[What to work on]:
- 1) In the RotorTree memory tiering page, what is the default setting of pin_above_level?
- 2) Please say whether each statement agrees with the RotorTree memory tiering page, answering yes or no and quoting the words of the page that decide it: (a) The root level is always held in memory. (b) Level 1 holds 6.25% of the nodes of level 0. (c) Chunks are promoted to RAM automatically when they are written.
- 3) Continue the RotorTree memory tiering page from its last sentence.

[Source excerpt]:

+ + + + + + +

Overview
RotorTree’s memory tiering allows you to configure which tree levels are kept in RAM versus memory-mapped from disk. This enables scaling to massive trees without exhausting memory.
Key benefits:
Bounded memory usage – Pin only hot levels (near root) in RAM
Transparent access – Code doesn’t change; chunks auto-promoted to RAM on write
Zero-copy reads – mmap’d chunks avoid deserialization overhead
Checkpoint integration – Remapping happens automatically during checkpoint
TieringConfig
Configure tiering via the TieringConfig struct:
pub struct TieringConfig {
/// Levels below this value have their committed chunks mmap'd after checkpoint.
/// Set to `usize::MAX` to mmap all levels (default).
/// Set to `0` to keep everything in memory.
pub pin_above_level : usize ,
}
Defined in src/storage/checkpoint.rs:58-71.
Configuration Examples
All in Memory (pin_above_level = 0)
Hybrid (pin_above_level = 3)
All mmap (pin_above_level = usize::MAX)
use rotortree :: { RotorTreeConfig , TieringConfig };
let config = RotorTreeConfig {
path : "data" . into (),
tiering : TieringConfig { pin_above_level : 0 },
.. Default :: default ()
};
// All levels remain in memory (Arc<[Hash; 128]>)
// No mmap overhead, highest performance
// Memory usage = tree size
How It Works
Tree Level Geometry
For a tree with N=4, MAX_DEPTH=32:
Level │ Nodes │ Size (N=4) │ Typical Access Pattern
───────┼───────────────┼─────────────┼────────────────────────
0 │ leaf_count │ Largest │ Random (proof gen)
1 │ leaf_count/4 │ 25% of L0 │ Random
2 │ leaf_count/16 │ 6.25% of L0 │ Frequent (near root)
3 │ leaf_count/64 │ 1.56% of L0 │ Hot (cached by OS)
...
root │ 1 │ 32 bytes │ Always in memory
Insight: Higher levels (closer to root) are exponentially smaller and more frequently accessed. Pinning them in RAM is cheap and fast.

+ + + + + + +

[Material]:
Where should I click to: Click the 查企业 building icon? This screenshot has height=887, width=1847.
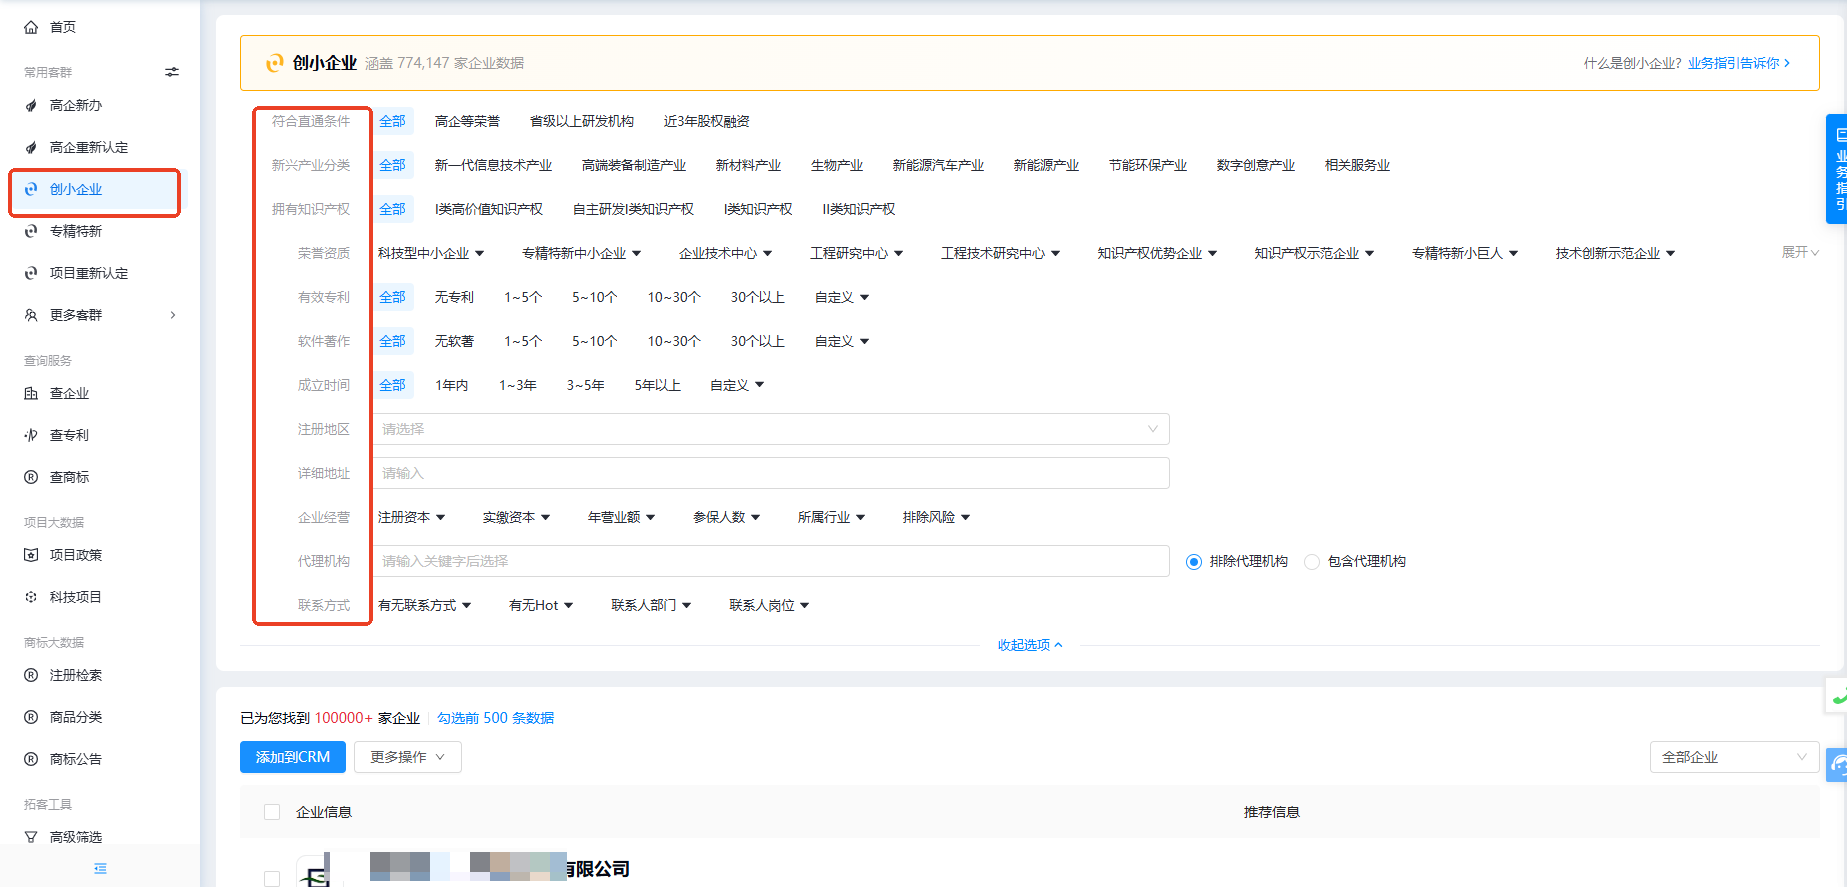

+ + + + + + +

[Expected answers]:
- 1) `usize::MAX`, which mmaps all levels.

- 2)
(a) Yes: "Always in memory"
(b) No: "25% of L0"
(c) Yes: "chunks auto-promoted to RAM on write"

- 3)
Chunk Representation
RotorTree uses a Chunk type that abstracts memory vs. mmap storage:
#[derive( Clone )]
pub ( crate ) struct Chunk ( ChunkInner );
enum ChunkInner {
Memory ( Arc <[ Hash ; CHUNK_SIZE ]>), // 128 hashes = 4KB
Mapped {
region : Arc < MmapRegion >, // Shared mmap handle
offset : usize , // Byte offset into region
},
}
Defined in src/tree.rs:68-80.
Key operations:
as_slice() – Returns &[Hash; 128] for both variants (zero-copy for mmap)
make_mut() – Converts mmap’d chunk to owned memory on write (copy-on-write)
Implementation (src/tree.rs:85-105):
fn make_mut ( & mut self ) -> & mut [ Hash ; CHUNK_SIZE ] {
if matches! ( & self . 0 , ChunkInner :: Mapped { .. }) {
let data = * self . as_slice (); // Copy from mmap
self . 0 = ChunkInner :: Memory ( Arc :: new ( data ));
}
match & mut self . 0 {
ChunkInner :: Memory ( arc ) => Arc :: make_mut ( arc ), // COW
ChunkInner :: Mapped { .. } => unreachable! (),
}
}
Copy-on-write semantics: When a mmap’d chunk is modified, it’s copied to RAM. Subsequent modifications use Arc::make_mut for structural sharing.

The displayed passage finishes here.